Cultural Reference

bacchanal

A reference to followers of the Roman god Bacchus (also known in Greece as the god Dionysus), the god of fruitfulness, wine, and ecstasy. As he is the god of ecstasy, a bacchanal is an event filled with drunken festivity and debauchery.

kinsmen

Most cultures have some form of kinship system, and depending on the culture, who is included and how the system is set up can vary. In many contemporary Western traditions, kinship is determined by one's descent from and connection to the male lineage of an extended biological network. However, depending on the system, kinsmen can include women, men, spirits, or animals. Kinship can be important as it can define what members of society are viable sexual partners for reproduction. For instance, those who are considered your kin are excluded as acceptable matches. On the other hand, kinship can also define social connections, allegiances, and communal networks of reciprocity.

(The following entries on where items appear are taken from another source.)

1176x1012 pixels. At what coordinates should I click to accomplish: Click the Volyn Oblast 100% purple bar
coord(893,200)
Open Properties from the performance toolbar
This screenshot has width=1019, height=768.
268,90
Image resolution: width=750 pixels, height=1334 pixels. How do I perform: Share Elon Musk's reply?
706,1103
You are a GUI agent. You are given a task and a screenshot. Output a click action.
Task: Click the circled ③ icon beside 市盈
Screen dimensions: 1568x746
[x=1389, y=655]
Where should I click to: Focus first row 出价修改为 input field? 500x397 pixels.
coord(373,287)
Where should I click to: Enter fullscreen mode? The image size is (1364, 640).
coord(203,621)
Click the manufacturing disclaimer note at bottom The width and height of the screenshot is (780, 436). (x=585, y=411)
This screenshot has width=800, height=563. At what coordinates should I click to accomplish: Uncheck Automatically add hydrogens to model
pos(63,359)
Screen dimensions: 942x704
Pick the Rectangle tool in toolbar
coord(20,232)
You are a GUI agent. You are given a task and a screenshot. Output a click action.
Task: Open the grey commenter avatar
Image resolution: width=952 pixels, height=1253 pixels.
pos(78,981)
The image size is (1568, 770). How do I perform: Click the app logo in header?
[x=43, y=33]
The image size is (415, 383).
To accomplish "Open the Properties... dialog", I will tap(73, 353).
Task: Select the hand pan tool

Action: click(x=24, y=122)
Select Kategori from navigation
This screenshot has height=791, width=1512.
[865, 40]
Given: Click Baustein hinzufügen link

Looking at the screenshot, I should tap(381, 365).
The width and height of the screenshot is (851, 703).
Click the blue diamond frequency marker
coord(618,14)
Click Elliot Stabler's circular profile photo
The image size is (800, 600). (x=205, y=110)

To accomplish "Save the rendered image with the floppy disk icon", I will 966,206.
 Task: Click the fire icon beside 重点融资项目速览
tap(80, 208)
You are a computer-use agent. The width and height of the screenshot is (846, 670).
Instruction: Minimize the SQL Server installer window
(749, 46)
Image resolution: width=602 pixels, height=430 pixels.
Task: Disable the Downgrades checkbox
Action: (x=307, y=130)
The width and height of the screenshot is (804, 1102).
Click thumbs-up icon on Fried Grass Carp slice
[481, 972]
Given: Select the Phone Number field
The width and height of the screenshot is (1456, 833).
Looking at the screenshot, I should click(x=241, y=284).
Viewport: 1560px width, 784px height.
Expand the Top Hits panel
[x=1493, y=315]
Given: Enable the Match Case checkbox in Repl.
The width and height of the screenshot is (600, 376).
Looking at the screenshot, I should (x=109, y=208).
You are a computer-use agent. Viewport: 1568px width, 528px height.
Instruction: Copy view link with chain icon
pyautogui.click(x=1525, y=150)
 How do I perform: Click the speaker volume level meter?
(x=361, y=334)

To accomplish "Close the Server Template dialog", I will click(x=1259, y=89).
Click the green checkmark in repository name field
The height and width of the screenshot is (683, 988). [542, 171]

The Navajo are matrilineal, meaning a kinship system based on the mother’s family rather than the fathers, this means that when married all property is owned by women and the men move into the wife’s household. Additionally, the Navajo kinship system is based on clans, and when children are born they have two clans, their mother’s and their father’s. Their mother’s clan is the dominant clan, “born to” and their father’s clan is “born for”. It is considered incest for any Navajo to engage in relations with someone who is part of their mother, father, or grandparent’s clans. The children will have stronger ties to their mother’s clan.

narcotics

Natural and pharmaceutically-derived substances used to relieve pain that can cause stupor, sleep, euphoria, and addiction. The most common form of narcotics are opiates, such as opium, morphine, and heroin. Morphine was isolated from opium in 1804 by German pharmacist F.W.A. Sertürner, and heroin was developed from morphine in 1898 by the German pharmaceutical company Bayer.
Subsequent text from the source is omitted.